Another reader can relate to the thread:
I identify with your reader’s point that being a black atheist can be leave one feeling an outsider, particularly in social situations where people have a tendency to attribute life’s ups and down to “his will.” However, I wonder about him attributing his lack of black friends to his atheism. I am a black atheist from a Catholic family, but being raised in a largely segregated black community (Chicago), I am very familiar with the conventional black church. Though I don’t believe in God myself, I do understand and appreciate to role of the church and religion historically played in the lives of my people – but I am also wary about its influence.

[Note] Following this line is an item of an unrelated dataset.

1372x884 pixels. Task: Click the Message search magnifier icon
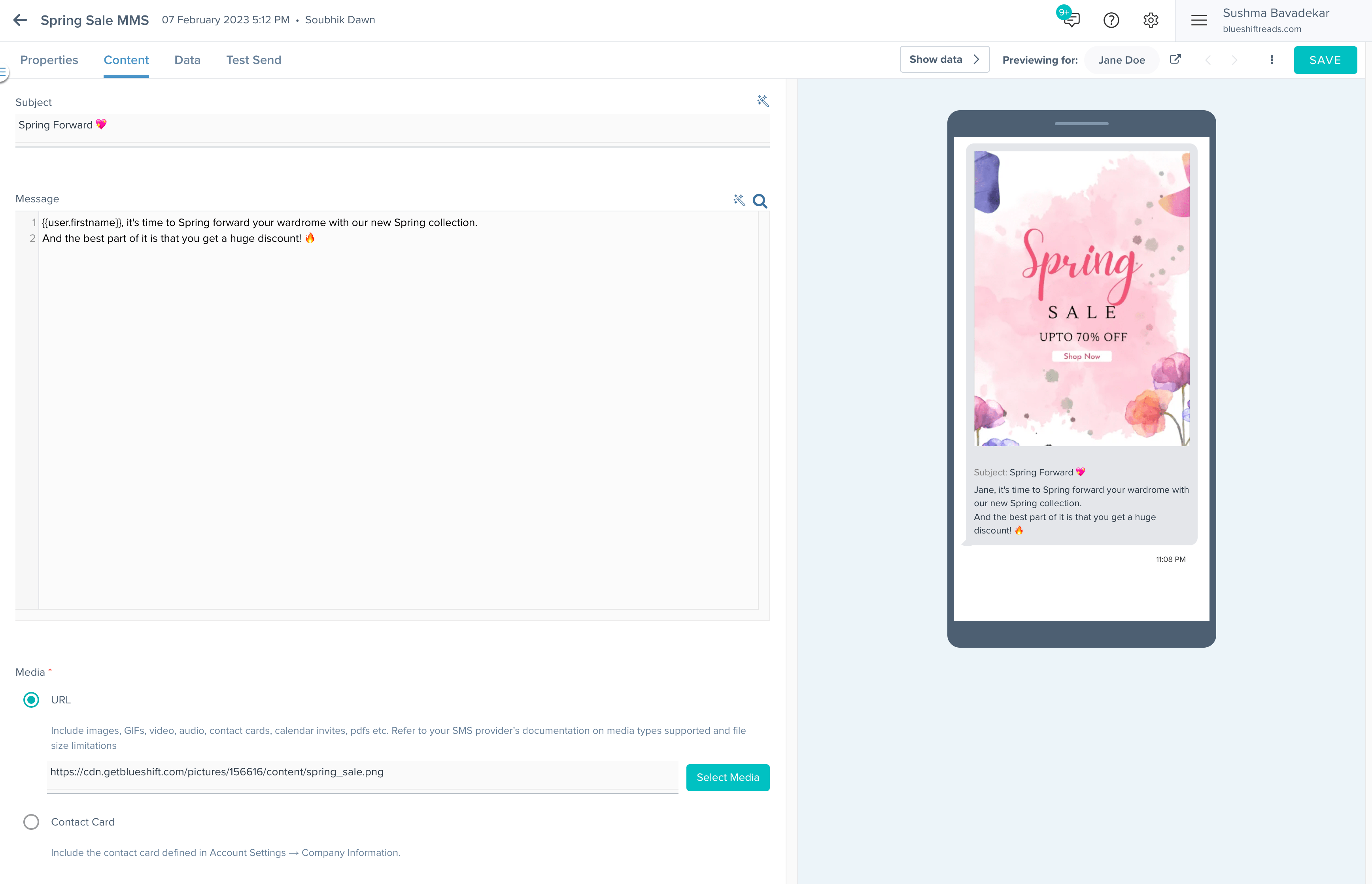(x=760, y=201)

Ironically, I came to atheism through my acceptance of conservatism, beginning in my senior year of high school and solidified as an undergraduate at Howard University. Specifically, I rejected a belief in God in conjunction with my rejection of the traditional civil rights style of politics. After numerous debates with classmates who came from a very church-grounded liberal politics, I found the notion of a “loving” god who allowed so many to suffer unbelievable. Because I believed there was no god, I must take care and do for myself, with no expectation of help. I was tired of my people believing “God will provide” and “He will save us,” which I felt generated the same sort of feeling about government help. Thus, I became a supporter of personal responsibility and free markets, culminating in me voting for GWB in my first presidential election.
Graduate school, maturity, and observation of bigotry and incompetence within Republican governance have moderated my politics substantially, but I’ve maintained the atheism.